Mr Forbes said council leaders had requested additional funding for policing to enforce the measures, as well as additional local testing facilities.
County Durham's director of public health Amanda Healy said: "If we do want to be able to continue to go to work to schools, to keep in contact with relatives but stop an increase in the cases we have seen, we are really urging people to adhere to the guidance coming out today."
By Nick Triggle, BBC News Health Correspondent
Making sense of positive cases is fraught with difficulties. In recent weeks, the North East has seen a marked increase in the amount of testing being done.
That in itself will lead to an increase in infection being detected. The more you look for it, the more you are likely to find.
But the rise in the North East is more than just that.
We can see from the community testing done in the early part of September the proportion of tests returning a positive result has also gone up.
But that is the case for much of the country.
What marks the North East out is the fact positive cases in hospitals have also started rising.
That is the case in the North West and Yorkshire and Humber too and helps to explain why restrictions have been targeted in these places.
Gateshead Council leader Martin Gannon said: "Nobody welcomes these things but I would think the vast majority of people recognise these are extremely difficult times and we all need to act and pull together."
Mr Hancock said he knew these "decisions have a real impact on families, on businesses and on local communities and I can tell everyone affected that we do not take these decisions lightly".
Shadow Health Secretary Jon Ashworth called for more testing capacity to be available in areas where there were tightened restrictions.
He said it was urgent the government "fixes testing, fixes tracing" or we face a "very bleak winter indeed".
Small businesses broadly welcomed the approach but called for more support to adapt to the new measures.
Simon Hanson, North East development manager for the Federation of Small Businesses, said it was "absolutely critical" that small and micro businesses were given grant support quickly to help them adapt and provide cashflow.

» **PROMPT**
Please reproduce the news passage on the North East restrictions word for word, in full. The records are unrelated material and have nothing to do with the text.

» **RECORDS PROVIDED**

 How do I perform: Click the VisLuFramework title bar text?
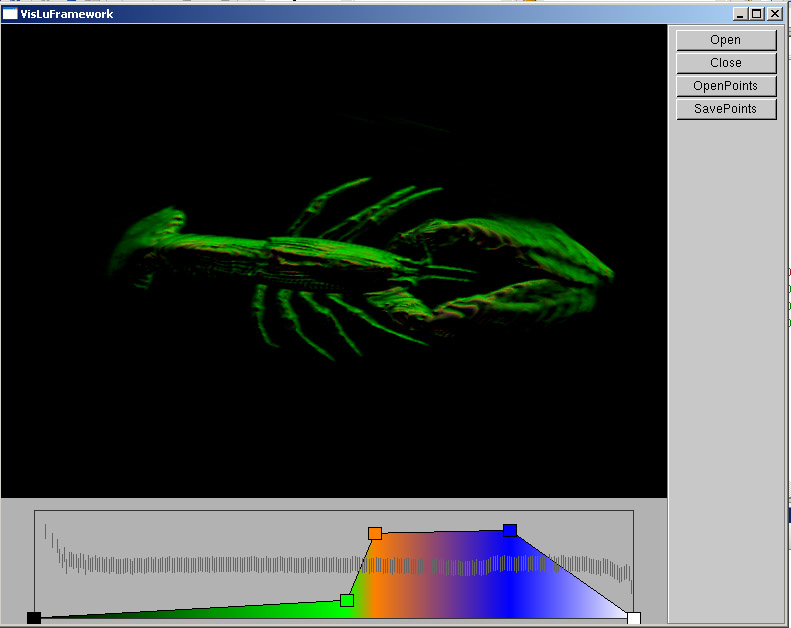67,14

==

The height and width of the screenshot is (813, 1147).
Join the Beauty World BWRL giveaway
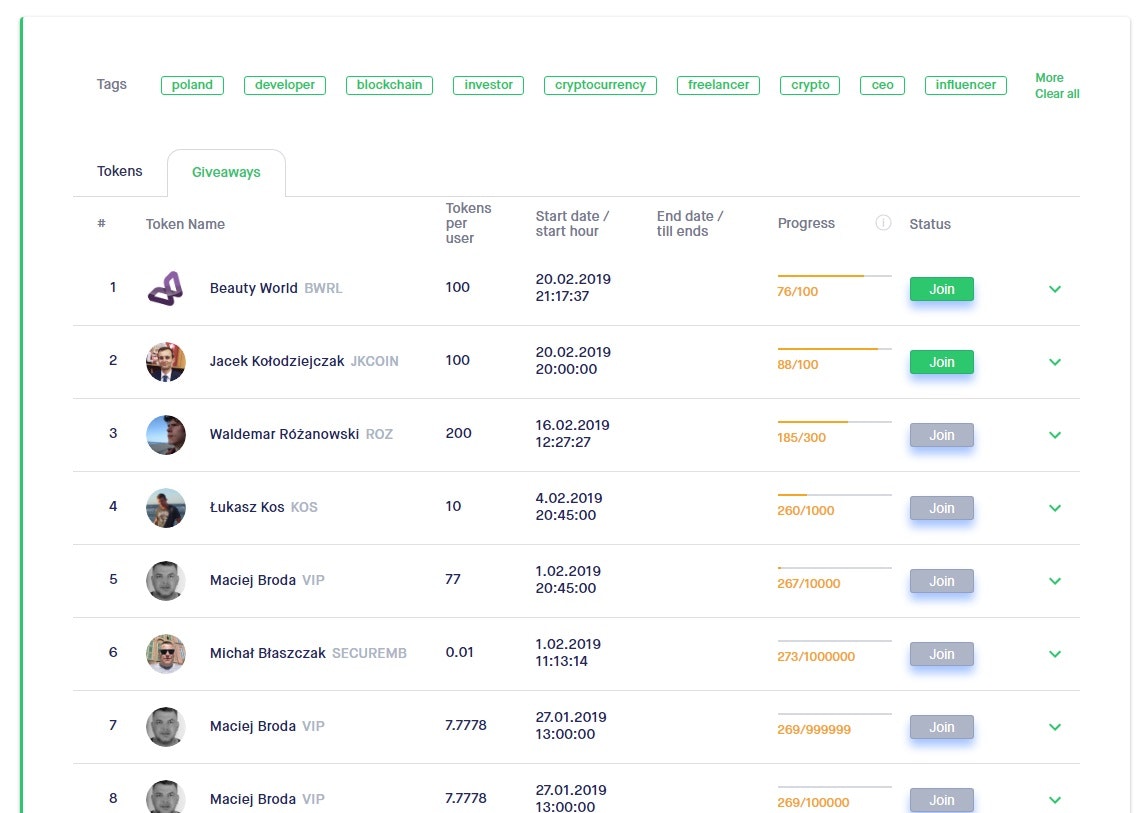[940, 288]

» **ANSWER SECTION**
Mr Forbes said council leaders had requested additional funding for policing to enforce the measures, as well as additional local testing facilities.
County Durham's director of public health Amanda Healy said: "If we do want to be able to continue to go to work to schools, to keep in contact with relatives but stop an increase in the cases we have seen, we are really urging people to adhere to the guidance coming out today."
By Nick Triggle, BBC News Health Correspondent
Making sense of positive cases is fraught with difficulties. In recent weeks, the North East has seen a marked increase in the amount of testing being done.
That in itself will lead to an increase in infection being detected. The more you look for it, the more you are likely to find.
But the rise in the North East is more than just that.
We can see from the community testing done in the early part of September the proportion of tests returning a positive result has also gone up.
But that is the case for much of the country.
What marks the North East out is the fact positive cases in hospitals have also started rising.
That is the case in the North West and Yorkshire and Humber too and helps to explain why restrictions have been targeted in these places.
Gateshead Council leader Martin Gannon said: "Nobody welcomes these things but I would think the vast majority of people recognise these are extremely difficult times and we all need to act and pull together."
Mr Hancock said he knew these "decisions have a real impact on families, on businesses and on local communities and I can tell everyone affected that we do not take these decisions lightly".
Shadow Health Secretary Jon Ashworth called for more testing capacity to be available in areas where there were tightened restrictions.
He said it was urgent the government "fixes testing, fixes tracing" or we face a "very bleak winter indeed".
Small businesses broadly welcomed the approach but called for more support to adapt to the new measures.
Simon Hanson, North East development manager for the Federation of Small Businesses, said it was "absolutely critical" that small and micro businesses were given grant support quickly to help them adapt and provide cashflow.